### Activity
Quote the entries that follow exactly, leaving none out.

START Recorded data

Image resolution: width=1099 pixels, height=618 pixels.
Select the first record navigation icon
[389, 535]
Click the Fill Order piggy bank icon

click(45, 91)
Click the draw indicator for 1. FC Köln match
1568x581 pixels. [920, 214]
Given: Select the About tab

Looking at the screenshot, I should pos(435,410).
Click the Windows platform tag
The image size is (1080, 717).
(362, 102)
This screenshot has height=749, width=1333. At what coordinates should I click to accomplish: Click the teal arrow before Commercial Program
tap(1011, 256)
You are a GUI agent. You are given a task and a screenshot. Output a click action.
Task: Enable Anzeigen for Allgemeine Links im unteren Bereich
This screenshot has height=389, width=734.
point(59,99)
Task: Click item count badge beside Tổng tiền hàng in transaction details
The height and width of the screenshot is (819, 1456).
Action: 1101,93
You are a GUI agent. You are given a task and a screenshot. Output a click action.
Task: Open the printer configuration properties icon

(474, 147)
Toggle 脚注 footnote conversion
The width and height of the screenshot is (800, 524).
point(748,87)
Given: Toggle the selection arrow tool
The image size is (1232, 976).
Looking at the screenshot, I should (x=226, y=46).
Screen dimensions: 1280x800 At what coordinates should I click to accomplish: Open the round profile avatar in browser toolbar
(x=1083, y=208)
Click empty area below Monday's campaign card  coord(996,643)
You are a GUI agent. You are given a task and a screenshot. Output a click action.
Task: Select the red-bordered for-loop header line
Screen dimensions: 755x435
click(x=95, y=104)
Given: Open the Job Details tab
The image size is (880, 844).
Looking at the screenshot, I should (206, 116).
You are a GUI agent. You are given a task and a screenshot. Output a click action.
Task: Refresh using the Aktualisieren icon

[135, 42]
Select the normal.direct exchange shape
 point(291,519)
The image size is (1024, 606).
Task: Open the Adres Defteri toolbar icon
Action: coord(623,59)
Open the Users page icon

END Recorded data

### Final answer
Image resolution: width=1099 pixels, height=618 pixels.
Select the first record navigation icon
[389, 535]
Click the Fill Order piggy bank icon

click(45, 91)
Click the draw indicator for 1. FC Köln match
1568x581 pixels. [920, 214]
Given: Select the About tab

Looking at the screenshot, I should pos(435,410).
Click the Windows platform tag
The image size is (1080, 717).
(362, 102)
This screenshot has height=749, width=1333. At what coordinates should I click to accomplish: Click the teal arrow before Commercial Program
tap(1011, 256)
You are a GUI agent. You are given a task and a screenshot. Output a click action.
Task: Enable Anzeigen for Allgemeine Links im unteren Bereich
This screenshot has height=389, width=734.
point(59,99)
Task: Click item count badge beside Tổng tiền hàng in transaction details
The height and width of the screenshot is (819, 1456).
Action: 1101,93
You are a GUI agent. You are given a task and a screenshot. Output a click action.
Task: Open the printer configuration properties icon

(474, 147)
Toggle 脚注 footnote conversion
The width and height of the screenshot is (800, 524).
point(748,87)
Given: Toggle the selection arrow tool
The image size is (1232, 976).
Looking at the screenshot, I should (x=226, y=46).
Screen dimensions: 1280x800 At what coordinates should I click to accomplish: Open the round profile avatar in browser toolbar
(x=1083, y=208)
Click empty area below Monday's campaign card  coord(996,643)
You are a GUI agent. You are given a task and a screenshot. Output a click action.
Task: Select the red-bordered for-loop header line
Screen dimensions: 755x435
click(x=95, y=104)
Given: Open the Job Details tab
The image size is (880, 844).
Looking at the screenshot, I should (206, 116).
You are a GUI agent. You are given a task and a screenshot. Output a click action.
Task: Refresh using the Aktualisieren icon

[135, 42]
Select the normal.direct exchange shape
 point(291,519)
The image size is (1024, 606).
Task: Open the Adres Defteri toolbar icon
Action: coord(623,59)
Open the Users page icon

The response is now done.